Problem requirements: What you print should match the entries exactly, only without the pictures.

Extracted data:
<<<<

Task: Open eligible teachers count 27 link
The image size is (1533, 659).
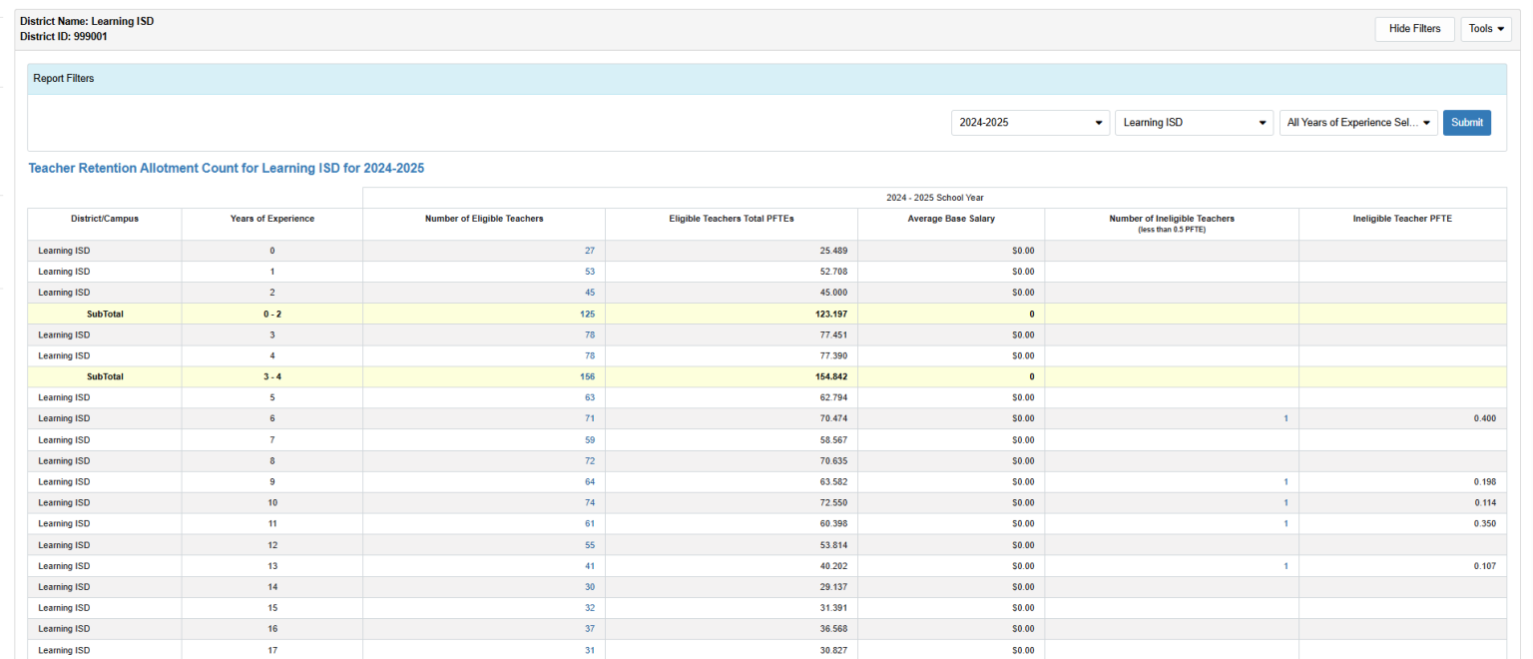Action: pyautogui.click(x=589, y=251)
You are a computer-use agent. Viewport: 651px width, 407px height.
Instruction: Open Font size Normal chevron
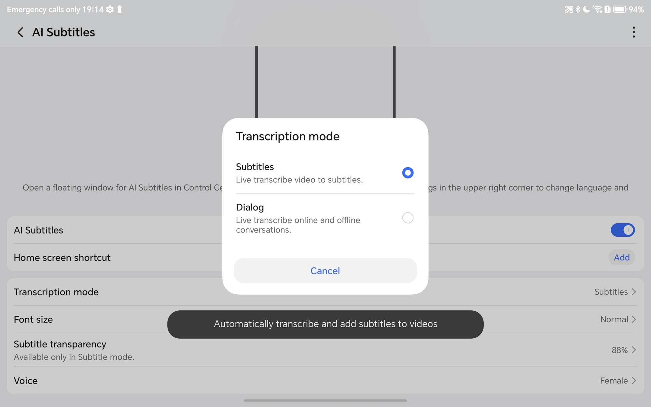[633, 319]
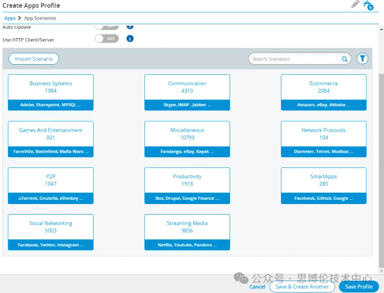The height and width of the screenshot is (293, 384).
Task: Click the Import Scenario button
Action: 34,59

>>>>

Final answer:
Task: Open eligible teachers count 27 link
The image size is (1533, 659).
Action: pyautogui.click(x=589, y=251)
You are a computer-use agent. Viewport: 651px width, 407px height.
Instruction: Open Font size Normal chevron
[633, 319]
The height and width of the screenshot is (293, 384).
Task: Click the Import Scenario button
Action: 34,59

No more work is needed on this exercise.